Türkiye siyasi, sosyal ve ekonomik istikrarda dünyadan ayrıştı. Bir ülkenin bu üç alanda da dünya ortalamasından negatif ayrışması, o ülkenin topyekun kriz yaşadığını gösterir.
Türkiye geçmişte ekonomik krizler yaşadı ve fakat ertesi yıl krizden çıktı. Bunun iki nedeni var,
Siyasi sosyal ve ekonomik gelişmeler birbirini etkiliyor. Bugün her alanda kriz derinleşti ve artık önlem alınsa da çıkış yoktur.

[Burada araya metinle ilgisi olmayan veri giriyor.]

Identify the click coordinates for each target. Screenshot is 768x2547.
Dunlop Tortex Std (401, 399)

Çünkü kronik yapısal sorunlar derinleşti ve güven sorunu oluştu.
Çözümleri tartışmak için, önce her üç alanda yaşamakta olduğumuz krizlerin tespiti, sonra neden oluştuğunu iyi bilmemiz gerekir.

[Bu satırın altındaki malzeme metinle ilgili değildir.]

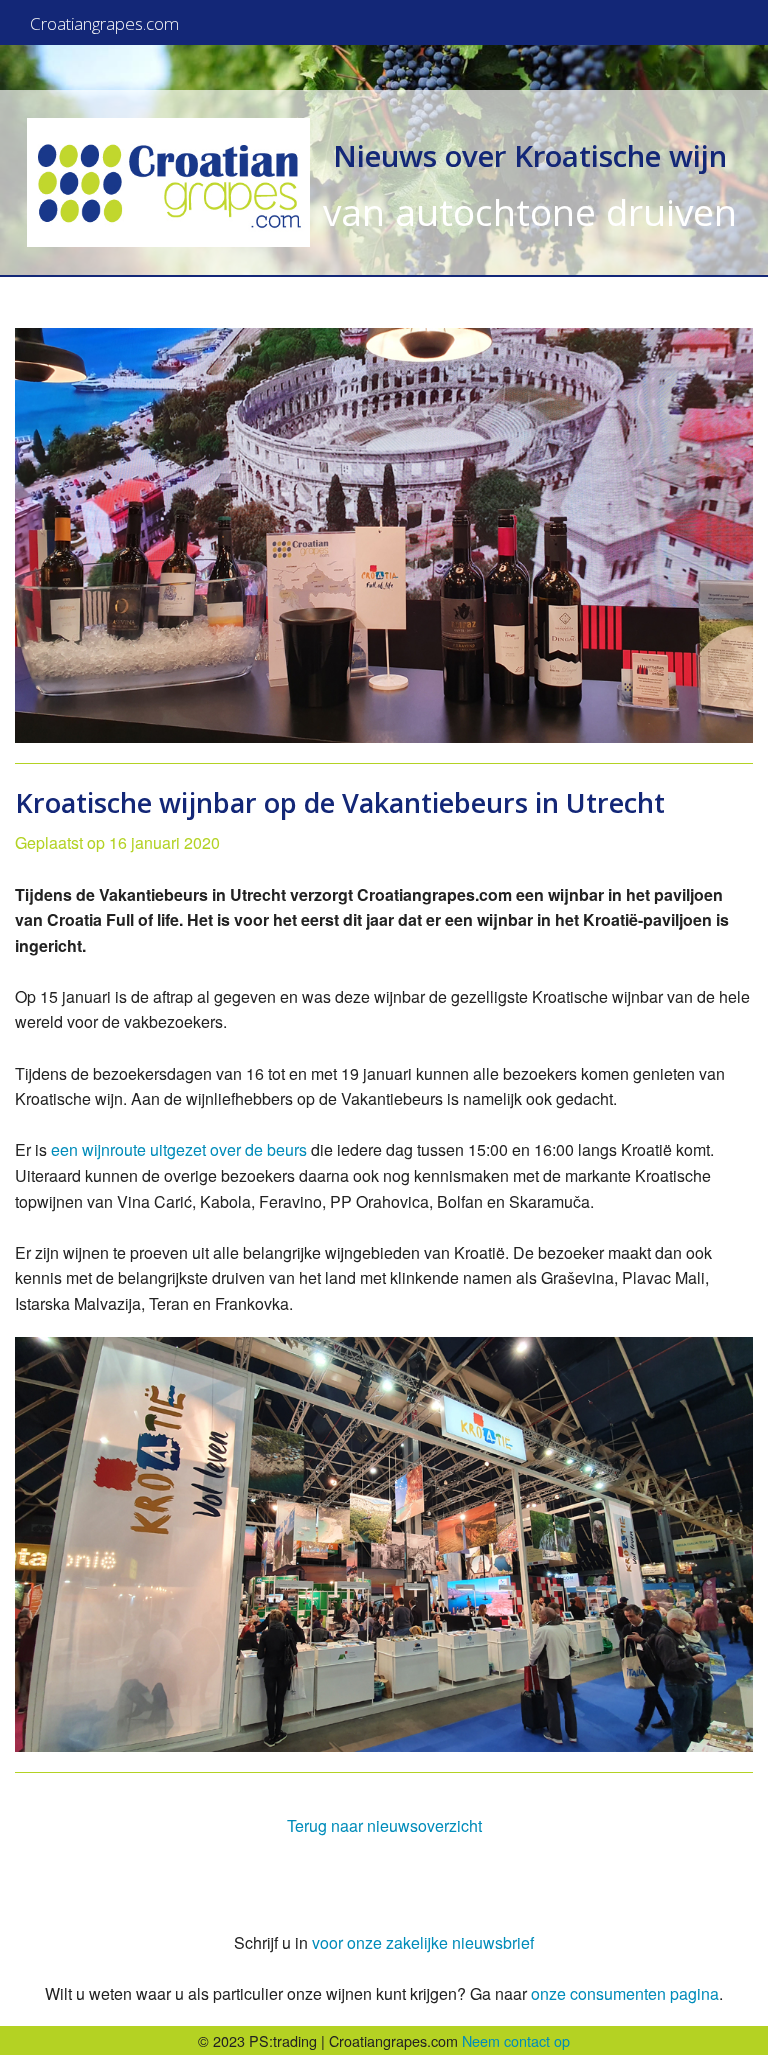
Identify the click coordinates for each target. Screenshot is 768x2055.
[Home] (168, 182)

Türkiye 2016 yılına kadar siyasi sorunlar olarak dünya ortalamasına yakın iken, 2016 sonrasında, demokrasi ve hukukun üstünlüğünde dünya ortalamasının çok gerisine düştü.
1. Fredoom house, dünya özgürlük endeksine göre Türkiye 2016 yılına kadar siyasi haklar ve sivil özgürlükler konusunda kısmen özgür ülke statüsünde iken, 2016 OHAL’inin otokrasiyi tırmandırması ve Nisan 2017’deki tartışmalı Anayasa referandumunun da etkisiyle “Özgür Olmayan ülke” statüsüne geriledi.
Dünyada son on yılda demokraside dramatik düşüş yaşayan ilk on ülke içinde eksi 22 puan ile Türkiye 8 sırada yer aldı. Afganistan, Rusya, Pakistan’ın bizden daha az puan kaybı var.
2. Economist Intelligence Unit (EIU) tarafından hazırlanan Demokrasi Endeksi, ülkelerin demokratiklik düzeyini 0–10 arası bir puanla ve “tam demokrasi”, “kusurlu demokrasi”, “melez (hibrit) rejim” veya “otoriter rejim” şeklinde kategorilere ayırıyor.
Türkiye, bu endekste 2016 yılına kadar dünya ortalamasına yakındı. Söz gelimi 2016 yılında yüzde 5.04 puanla “melez rejim” kategorisinde yer alıyordu. Dünya ortalaması ise 5,52 idi. Sonrasında arayı da açarak dünya ortalamasının sürekli altında kaldı. (Aşağıdaki grafik )
3. V-Dem (Varieties of Democracy) 2021 değerlenmesinde “Türkiye’de siyasal kutuplaşmanın ‘toksik’ düzeylere ulaştığı ve bunun demokratik gerilemeyi körüklediği” ifade ediliyor. Ayrıca “Türkiye’de demokratik gerilemenin yapısal bir hale geldiği” belirtiliyor
4. Türkiye hukukun üstünlüğünde de dünyadan ayrıştı.
Dünya Bankası’nın Dünya Yönetişim Göstergeleri (WGI) kapsamındaki “Rule of Law” endeksinde, hukukun üstünlüğü, yargı bağımsızlığı, adil yargılanma, temel hakların korunması ve devlet kurumlarının hukukla bağlı olması gibi unsurlar yer alır.
Bu endekse göre; Türkiye hukukun üstünlüğü endeksinde, sıfırı dünya ortalaması olarak alırsak, 2005 yılında +12 puanla zirve yaptı. 2023 te ise -0,51 ile en düşük seviyesine geriledi. Şüphesiz bu endekste 2025 yılı daha düşük çıkacaktır. (Aşağıdaki Grafik )
Türkiye’nin demokrasi ve hukuk alanında geri düştüğünü yalnızca dışarıdaki kurumlar değil, bizzat Ak Parti eski kurucuları da söylüyor. Dahası 18 Mart sonrasını bütün dünya görüyor.
Demokrasi hukuk gibi kurumsal altyapıda bozulma varsa, ekonomik dengeler dikiş tutmaz. Enflasyonun yüzde 30 seviyesinde kronikleşmesi önlenemez.
2005 yılında da AK Parti iktidarda idi. Bu günde iktidardadır. Ne oldu da Türkiye demokrasi ve hukuk alanında bu kadar geri düştü. Sorumlu olanlar başkanlık sistemi için anayasa değişikliğine evet oyu verenlerdir.